[AIM OF THE TASK]
Restrict the output to the lines below starting at the one that contains "Switch to 창작자와" and ending at the one that contains "You are a GUI", and restate them word for word, both ends included.

[DATA TO PROCESS]
▬▬▬▬▬▬▬▬▬▬

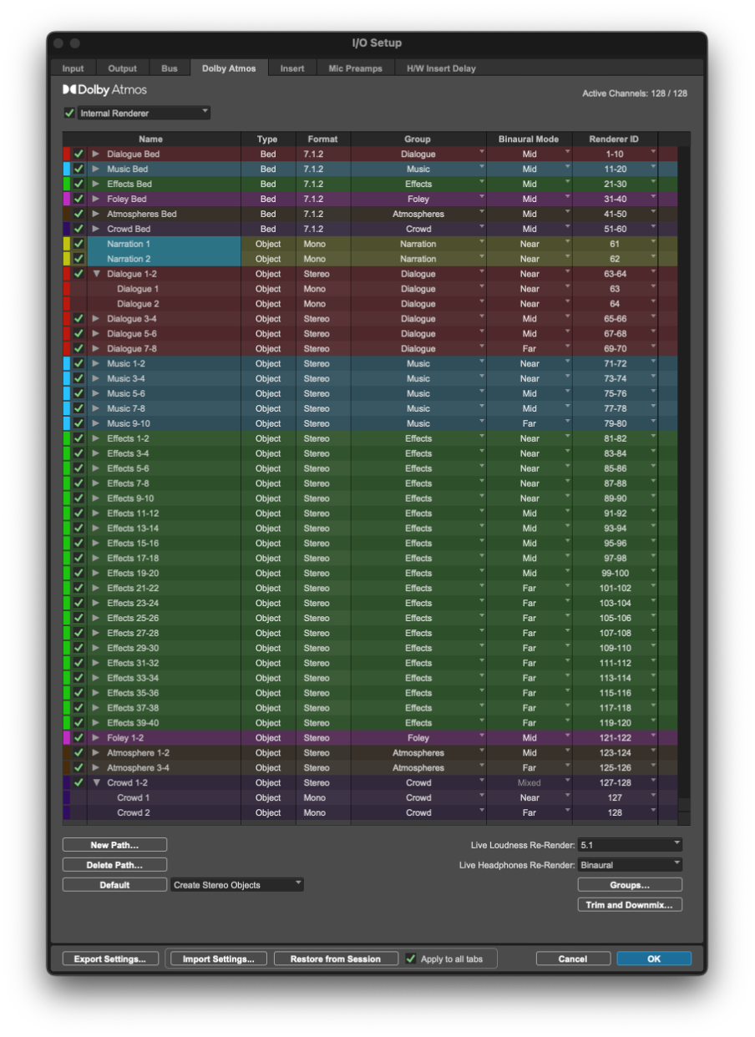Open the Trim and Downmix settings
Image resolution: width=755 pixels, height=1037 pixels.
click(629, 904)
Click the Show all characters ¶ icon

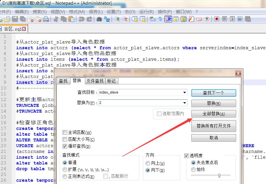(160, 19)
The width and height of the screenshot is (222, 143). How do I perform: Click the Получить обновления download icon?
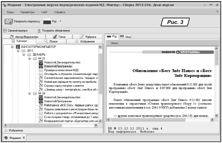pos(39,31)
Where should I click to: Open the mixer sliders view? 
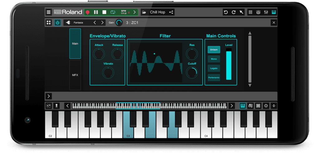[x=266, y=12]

▬▬▬▬▬▬▬▬▬▬

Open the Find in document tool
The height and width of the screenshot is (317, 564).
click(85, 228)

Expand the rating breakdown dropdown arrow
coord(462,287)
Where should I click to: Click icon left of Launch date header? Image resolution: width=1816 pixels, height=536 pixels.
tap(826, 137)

▬▬▬▬▬▬▬▬▬▬

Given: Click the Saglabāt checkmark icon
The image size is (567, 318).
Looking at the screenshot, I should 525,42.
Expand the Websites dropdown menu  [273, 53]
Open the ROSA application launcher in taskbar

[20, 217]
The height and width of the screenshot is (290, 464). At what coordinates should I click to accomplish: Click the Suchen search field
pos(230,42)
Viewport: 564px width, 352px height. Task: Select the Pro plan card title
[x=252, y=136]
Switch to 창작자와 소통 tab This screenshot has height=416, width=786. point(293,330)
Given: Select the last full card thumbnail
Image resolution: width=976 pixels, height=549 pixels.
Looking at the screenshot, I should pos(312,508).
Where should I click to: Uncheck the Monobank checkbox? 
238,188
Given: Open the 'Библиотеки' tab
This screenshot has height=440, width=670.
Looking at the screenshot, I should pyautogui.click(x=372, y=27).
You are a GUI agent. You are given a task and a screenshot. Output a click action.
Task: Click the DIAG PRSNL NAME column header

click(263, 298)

▬▬▬▬▬▬▬▬▬▬

[RESULT OF THE EXERCISE]
Switch to 창작자와 소통 tab This screenshot has height=416, width=786. point(293,330)
Given: Select the last full card thumbnail
Image resolution: width=976 pixels, height=549 pixels.
Looking at the screenshot, I should pos(312,508).
Where should I click to: Uncheck the Monobank checkbox? 
238,188
Given: Open the 'Библиотеки' tab
This screenshot has height=440, width=670.
Looking at the screenshot, I should pyautogui.click(x=372, y=27).
You are a GUI agent. You are given a task and a screenshot. Output a click action.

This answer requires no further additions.